絆
「作り出された生命…」「そうじゃ。それでもわらわは嬉しかった。また姉様に会えることが純粋にな。しかし天魔はその守護神の秘密をも知ってしまったのじゃ。わらわは二つのカプセルを異世界に送り込んだ。天魔に悪用されぬようにだ。

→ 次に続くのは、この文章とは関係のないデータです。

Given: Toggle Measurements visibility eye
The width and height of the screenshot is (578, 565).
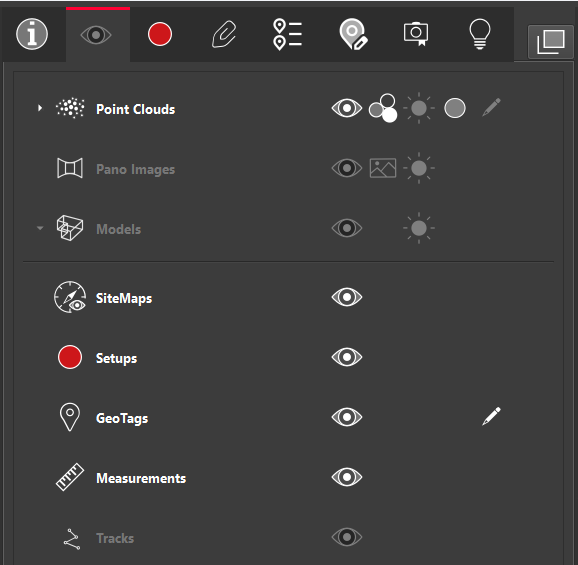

「それが僕が拾った…」「そうじゃ。ミカ殿のカプセルじゃ。最初にそなたに王宮で謁見した時、守護神はテラ殿だと思ったのでそなた自体をレックだとも思わなかった。ところが武闘大会でそなたが覚醒したミカ殿と一緒に闘う姿を見て、わらわは涙が止まらなかったぞ。覚醒したミカ殿、リーエルのあの姿が本当の姉様達の姿なのじゃ。」「では女王様はソリューに…」「そうじゃ。そなたが優勝した姿もわらわの目に焼き付いておる。」
「女王様が僕の幼い頃、近くにカプセルを置いてくださったのですか?」「いいや。わらわは何もしておらん。確かに天魔はわらわが異世界にカプセルを送り込むのを知っていてリーエルのカプセルを奪ったのかもしれん。だが、そなたがミカ殿と出会ったのは偶然ではない。運命である。はるか時空を超えて遺伝子から愛し合う二人が引き寄せたのだとわらわは思う。」
「ミカ殿もリーエルも自然界には存在しない周波数の音叉で姉様達の人格と能力が目覚めるようになっている。わらわはふたりに紋章を与えた。そこに紋章の力が加わって、強大な力が使えるようになるのじゃ。だがな、純よ。そなたとミカ殿、そして信長とリーエルに決定的に違うところがあるぞよ。」「分かります…何となく…言葉では違くて言うと安っぽいですけど…絆のようなものがハッキリと…」
「そうじゃ、純。わらわはそなたと今世で会うまでは自分の使命感でローク…天魔を倒すことだけを生きがいにしてきた。しかし、今は違うのじゃ。魔王と呼ばれようと自分の意志を曲げず、愛する者を守りぬく…以前、純がわらわに進言してくれた時嬉しくてな…わらわが昔感じたレックの偉大さやその愛にミカ殿はもちろん、テラ殿、リン殿、そして我が娘のような存在のアリスまでもがそなたの虜になっておる。そなたの師クーファも、かつての敵ジークもそなたを心から信頼しておる。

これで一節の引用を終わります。